Agrocapital califica la querella como temeraria, calumniosa e infundada, y niega categóricamente las imputaciones. Sin embargo, el requerimiento no busca obtener un pronunciamiento sobre el mérito de la querella, sino constatar un hecho objetivo: la misma contraparte ha trasladado a sede penal el mismo conflicto contractual y fáctico que sirve de base a sus excepciones en el juicio ejecutivo, y luego ha solicitado en la causa civil la absolución de posiciones bajo apercibimiento de confesión ficta.
La requirente sostiene que esta secuencia procesal es la que genera el conflicto constitucional. Agrícola Calvari no solo discute la procedencia del cobro en sede civil, sino que criminaliza ese cobro en sede penal y, simultáneamente, intenta obtener en el juicio ejecutivo una declaración o una confesión ficta sobre los mismos hechos que ella misma ha llevado al ámbito penal.

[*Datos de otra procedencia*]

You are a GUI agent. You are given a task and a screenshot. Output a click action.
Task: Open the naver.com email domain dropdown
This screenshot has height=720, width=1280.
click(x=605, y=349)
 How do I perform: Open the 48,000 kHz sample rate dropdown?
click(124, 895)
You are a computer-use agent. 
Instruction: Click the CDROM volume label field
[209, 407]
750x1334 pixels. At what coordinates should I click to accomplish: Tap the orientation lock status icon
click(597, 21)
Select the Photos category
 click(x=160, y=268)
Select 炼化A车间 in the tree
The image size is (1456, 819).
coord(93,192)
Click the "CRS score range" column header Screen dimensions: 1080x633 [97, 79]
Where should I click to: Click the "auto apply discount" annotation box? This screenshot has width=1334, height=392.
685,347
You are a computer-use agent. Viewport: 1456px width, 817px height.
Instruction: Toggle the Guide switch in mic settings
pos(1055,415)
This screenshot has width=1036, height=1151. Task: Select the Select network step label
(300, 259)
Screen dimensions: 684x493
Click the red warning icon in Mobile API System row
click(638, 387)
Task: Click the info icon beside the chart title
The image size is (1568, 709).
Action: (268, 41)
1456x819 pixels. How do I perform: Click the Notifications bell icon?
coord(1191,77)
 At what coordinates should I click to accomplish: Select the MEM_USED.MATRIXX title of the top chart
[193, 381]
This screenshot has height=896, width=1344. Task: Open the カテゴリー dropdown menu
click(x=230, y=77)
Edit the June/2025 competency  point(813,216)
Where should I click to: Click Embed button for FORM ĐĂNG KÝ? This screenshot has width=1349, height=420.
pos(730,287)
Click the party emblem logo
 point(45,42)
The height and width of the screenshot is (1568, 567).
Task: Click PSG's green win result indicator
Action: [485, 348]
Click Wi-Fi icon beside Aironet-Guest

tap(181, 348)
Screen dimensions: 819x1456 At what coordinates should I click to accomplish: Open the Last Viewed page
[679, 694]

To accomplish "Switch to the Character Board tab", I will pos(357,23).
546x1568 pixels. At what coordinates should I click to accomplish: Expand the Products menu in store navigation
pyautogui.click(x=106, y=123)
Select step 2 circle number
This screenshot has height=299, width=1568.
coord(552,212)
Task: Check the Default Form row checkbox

El Tribunal Constitucional deberá ahora pronunciarse sobre la admisibilidad y, eventualmente, sobre el fondo del requerimiento. La Presidenta del Tribunal, Ministra Daniela Beatriz Marzi Muñoz, proveyó la causa y designó como Relatora a doña Francisca Heresi Gajardo. En su resolución, el tribunal citó lo dispuesto en el artículo 93, inciso primero, N° 6, e inciso undécimo, de la Constitución Política de la República, y los artículos 8°, letras b) y d); 32, y 79 y siguientes de la Ley Orgánica Constitucional del Tribunal Constitucional.
Rol N° 17656-26-INA, Tribunal Constitucional.
Nota del Editor Fotografía referencial generada por Inteligencia Artificial.